--- GOAL 1 ---
Copy the records from the line with "Determine the [x, y]" up to and including the line with "next [109, 700]".

We will start this process by following the breif guidline on the data we planned to collect in our project proposal



In [11]:
### Rocket Data

# Rocket Name and Company Name
print("Unique Rocket identifier : ", launch_data[-1]['id']) #Will be usefull if we plan to break data up
print("Rocket Name : ", launch_data[-1]['rocket']['configuration']['name'])
print("Company Name : ", launch_data[-1]['rocket']['configuration']['families'][0]['manufacturer'][0]['name'])
print("Company Founding Year : ", launch_data[-1]['rocket']['configuration']['families'][0]['manufacturer'][0]['founding_year'])
print("Country Affiliation : ", launch_data[-1]['rocket']['configuration']['families'][0]['manufacturer'][0]['country'][0]['name'])
print("Company Type : ", launch_data[-1]['rocket']['configuration']['families'][0]['manufacturer'][0]['type']['name'])

Unique Rocket identifier :  6602c88f-cbff-4495-b417-a184ddb0a426
Rocket Name :  Falcon 9
Company Name :  SpaceX
Company Founding Year :  2002
Country Affiliation :  United States of America
Company Type :  Commercial


In [12]:
#Rocket Related Parameters
print("Rocket related parameters")
print("---------------")
print("Is the Rocket Reusable : ", launch_data[-1]['rocket']['configuration']['reusable'])
print("Min. No. Stages : ", launch_data[-1]['rocket']['configuration']['min_stage'])
print("Max No. Stages : ", launch_data[-1]['rocket']['configuration']['max_stage'])
print("Rocket Length (meters): ", launch_data[-1]['rocket']['configuration']['length'])
print("Rocket Diameter (meters): ", launch_data[-1]['rocket']['configuration']['diameter'])
print("Rocket Launch Cost : ", launch_data[-1]['rocket']['configuration']['launch_cost'])
print("Rocket Liftoff Mass (Tons): ", launch_data[-1]['rocket']['configuration']['launch_mass'])
print("Rocket Payload Mass to LEO (kg): ", launch_data[-1]['rocket']['configuration']['leo_capacity'])
print("Rocket Payload Mass to GTO (kg): ", launch_data[-1]['rocket']['configuration']['gto_capacity'])

--- DATA SUPPLIED ---
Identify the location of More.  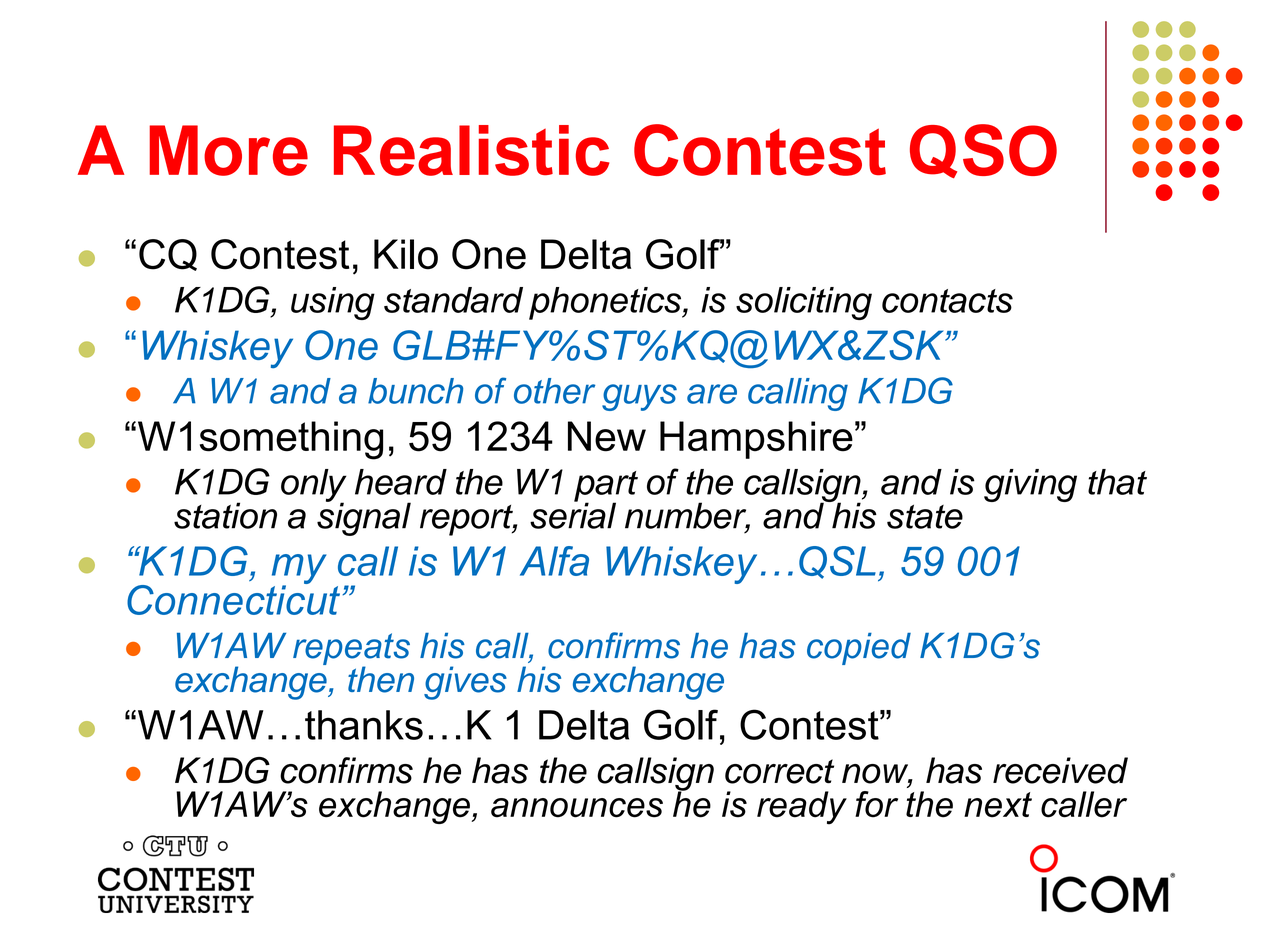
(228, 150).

---

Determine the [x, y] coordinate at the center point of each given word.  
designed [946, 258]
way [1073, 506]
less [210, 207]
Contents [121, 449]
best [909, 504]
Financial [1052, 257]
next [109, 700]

--- GOAL 2 ---
In the rocket data notebook, what founding year is printed for the company?

--- FINAL ANSWER 1 ---
Determine the [x, y] coordinate at the center point of each given word.  
designed [946, 258]
way [1073, 506]
less [210, 207]
Contents [121, 449]
best [909, 504]
Financial [1052, 257]
next [109, 700]

--- FINAL ANSWER 2 ---
2002